This is a design patrol. This is not an exercise. Thank you for your cooperation.
Searches more complex; engines keeping up?
Via Greg Sterling comes a OneStat report that general Web search queries are shifting away from single keywords and up to two, three and four words a pop.
Of all the search phrases worldwide, 28.91 percent of the people use two word phrases, 27.85 percent use three word phrases and 17.11 percent use four word phrases. Less and less people use now one keyword since the last measurement in July 2005.
I just went through an exercise with Scripps colleagues and a vendor we use for some of our search products, laying out how I believed we should handle consumer queries in a search system where we don't have features such as Google's PageRank to help determine relevant, credible results.
Here's how I think searches should work, broadly, by default:
- Use an OR search, meaning if you search for "pizza hut" results will include "pizza" or "hut."
- Support word stemming and word form expansion. That means, for example, a search for "president" would also bring up matches for "preside," "presiding," "presidents," "president's," "presidents'" and "presidential."
Those two defaults mean a fairly liberal match set if the database you're searching is large (if it isn't, are you sure you need a search engine? ;-)).
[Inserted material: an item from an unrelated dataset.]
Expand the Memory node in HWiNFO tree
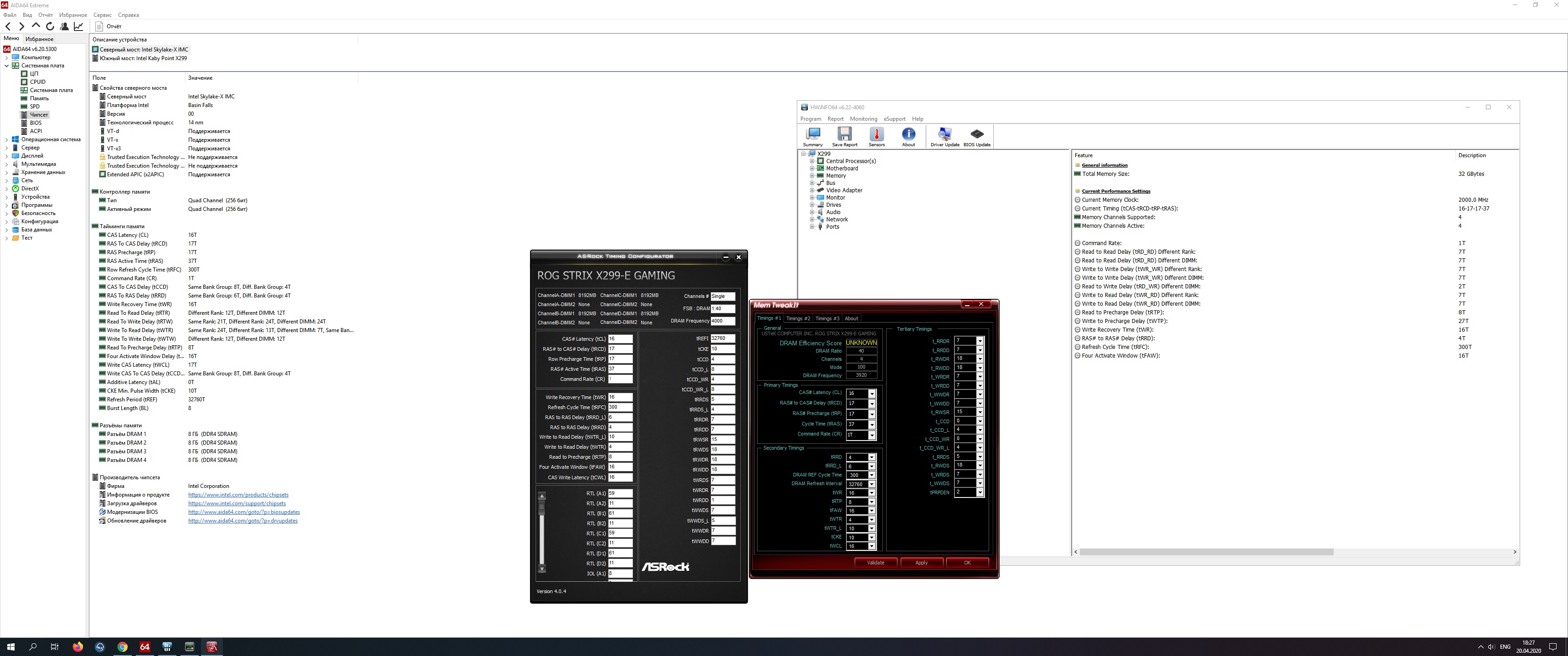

Now comes the hard part -- sorting:
- Before matching any search string, start by throwing out non-content words (e.g., "a," "an," "the," "or," "and").
- After that filtering, sort first by number of words matched in the string. That means in a search for "pizza hut" we would first see matches of both words, then matches of only "pizza" and "hut."
- In single-word matches from multiword strings, more weight should be given to the first word in the search string than the rest.
- Within the groups of "all keywords matched" and "more than one keyword matched," sort next by word proximity. So in a search for "farmers market" results that match both words where the two words are together should rank higher than where the two words have many words between them. This obviously does not matter when only one keyword is matched.
- Within the resulting subgroups of results, sort next by ratio of keywords to total word count of matching document.
- Within the resulting sub-subgroups of results, sort next by date of last known document update, most recent at top.
A good search service addresses synonyms, acronyms, abbreviations and common misspellings with a built-in common-word thesaurus and administrator-configurable match tables. Search administrators should be able to add both "this equals that" and "this does not equal that" rules.
Many of us have seen Google's "Did You Mean...?" keyword suggestion links at the top of search results -- a clever way to help us recognize misspelled keywords or spelling/phrasing alternatives. A search thesaurus enables similar functionality, making a better and more usable alternative to "Advanced Search" forms for query refinement.
Assuming administrators don't try to game the system, I think a keyword search engine that uses these tools and follows this sort order will be more likely to deliver a high perceived quality of match in its results. That perception -- "I searched for something and got results that met my expectations" -- propelled Google to the top of general Web searches.
That's not to say this little formula will unseat Google, just that it may help organize smaller search services, such as those on local or vertical sites. What am I missing? How do you think keyword search engines achieve the best perceived quality of match?